The emergence of the World Wide Web gave birth to a more massive data glut. Large documents, information, and articles were uploaded and made available on the internet. Thus, the evolution of search engines.
According to the search engine timeline created by WordStream, the first search engine on the internet is Archie. It was created in 1990 (before the World Wide Web) to search FTP sites and index each file names. In 1991, Tim Berners-Lee set up the World Wide Web Virtual Library which is the oldest catalogue of the web.
As the users of the World Wide Web increased in 1993, bots and spiders indexed titles and URLs on the web. They were collated and listed without ranking. In the following year, WebCrawler was created and was the first bot/spider to index entire pages on the web. Yahoo! was also created but it only included selected sites and paid commercial sites. Lycos ranked pages according to relevance, prefix matching, and word proximity.
From 1995 to present, numbers of search engines were developed and varies on what you need and how they rank a page. Below are some examples of various web search engines:
HOW DOES A SEARCH ENGINE WORK?
The system generally gathers information around the web that contains the words typed in the search box. Then the collected data is presented and ranked based on their relevance to the particular keyword.
The search box is where you type the words that you want to search for. The engine will show a list of pages that contain the combination of the words that you put through the search box (Havalais 2013 p.13).
Search engines on the web would not be efficient without spiders/crawlers. Spiders literally crawl on every page on the web and index each one into one database where search results of a particular keyword appear.
Spiders index each page to the database result of the query. However, search engines do not simply show a list of pages where the particular keyword has occurred. Since some pages on the web are perceived to be unhelpful and because of the rapid growth of spam, search engines rank page results according to their relevance to the content.
To show the best result of a particular query, search engines use various algorithms. Google, for example, uses an algorithm called PageRank which ranks the results based on the number of links in its page and number of pages the particular page was linked to. It determines the authority of a given page (p. 18). Other attributes that help pages to rank first is the number of “hits” or “clicks” the page gets and the speed of the particular page.

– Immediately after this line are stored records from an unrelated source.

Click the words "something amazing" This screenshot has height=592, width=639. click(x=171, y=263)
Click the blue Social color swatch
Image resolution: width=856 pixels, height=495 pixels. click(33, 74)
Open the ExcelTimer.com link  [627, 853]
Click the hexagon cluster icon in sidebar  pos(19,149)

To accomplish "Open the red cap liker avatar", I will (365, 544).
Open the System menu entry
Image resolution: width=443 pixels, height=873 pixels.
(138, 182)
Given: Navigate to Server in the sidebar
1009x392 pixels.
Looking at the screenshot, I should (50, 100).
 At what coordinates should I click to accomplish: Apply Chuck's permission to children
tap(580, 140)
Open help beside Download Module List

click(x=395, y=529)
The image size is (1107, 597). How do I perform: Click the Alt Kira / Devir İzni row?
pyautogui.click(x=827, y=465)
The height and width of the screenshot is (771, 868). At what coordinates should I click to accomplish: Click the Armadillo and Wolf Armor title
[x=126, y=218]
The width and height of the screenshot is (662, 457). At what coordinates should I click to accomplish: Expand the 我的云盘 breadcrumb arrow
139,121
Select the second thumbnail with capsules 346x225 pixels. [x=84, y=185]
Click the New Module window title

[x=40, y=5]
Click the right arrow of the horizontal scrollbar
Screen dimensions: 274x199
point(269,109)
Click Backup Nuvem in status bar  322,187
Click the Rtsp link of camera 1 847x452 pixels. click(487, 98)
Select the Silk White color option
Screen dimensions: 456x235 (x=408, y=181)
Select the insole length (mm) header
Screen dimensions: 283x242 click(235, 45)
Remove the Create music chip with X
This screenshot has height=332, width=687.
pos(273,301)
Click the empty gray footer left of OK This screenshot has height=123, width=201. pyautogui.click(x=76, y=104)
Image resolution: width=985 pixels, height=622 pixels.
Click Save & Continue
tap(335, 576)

IMPLICATIONS OF SEARCH ENGINES
The web gives us an opportunity to learn and connect with other people. Search engines, basically, make the method of finding information on the web much easier. A by-product of search engines according to Levene (2010, p. 28) is that users spend less time navigating a certain website looking for answers since a search engine gives a curated list of page results for users to choose from and navigate. However, negative implications of search engines, especially Google, have been brought to the attention.
Database of intention
John Battelle (2005) considered search engines as a database of intentions. Search engines were said to have a map of each of their user’s interest and personality (Havalais 2013, p. 30) through the user’s search history. Search engines have slowly learned how people behave. The largest and the most popular search engine today, Google, was by defined by Battelle as
‘Database of intentions, as a living artifact of immense power…
is holding the world by its thoughts’.
Watch the short clip of John Battelle’s talk about database of intentions here:
To further examine what Battelle meant by a database of intentions, Kylie Jarrett (2014) explored different vignettes and implications of Google’s data-mapping. The cost of using free sites are the data, consumer traffic and demographic information that we, as users, provide for free in every query, every click, every move we make on the web. This information is the backbone of digital media economics (Jarrett 2014, p. 18). The said information is sold to advertisers and marketers. The data statistics are transformed into a commodity.
Monopolisation of the web
In February 2012, the Pew Internet and American Life surveyed more than 2,000 adult users of search engines. Users are generally satisfied with the results and quality of search engines. However, most are anxious and disapprove the collection of personal information for pre-emptive suggestions and targeted advertising.
In 2010, Mark Levene wrote a book on search engines and web navigation. Interestingly, he wrote a futuristic scenario where a single search engine dominates the web. He asserted (p. 65) that the dominant search engine can monopolise the web by determining the information we could easily see. It can also make or break businesses since they choose which websites will be visible. He also mentioned that it will most likely be able to track each user’s queries and tailor the user with personalised answers, ads, and versions of the web. As mentioned above, Google seems to be the dominant search engine right now and is most probably doing what Levene had written in his futuristic scenario in 2010.
As our user data become commodities in the advertising market, our user data become the economic surplus that allows Google to continue to grow, build more server farms, and engage in research and development to identify new tools or systems to further capture our user data. The system that Google created, the commodification of user data, allows Google to be the capitalist enterprise.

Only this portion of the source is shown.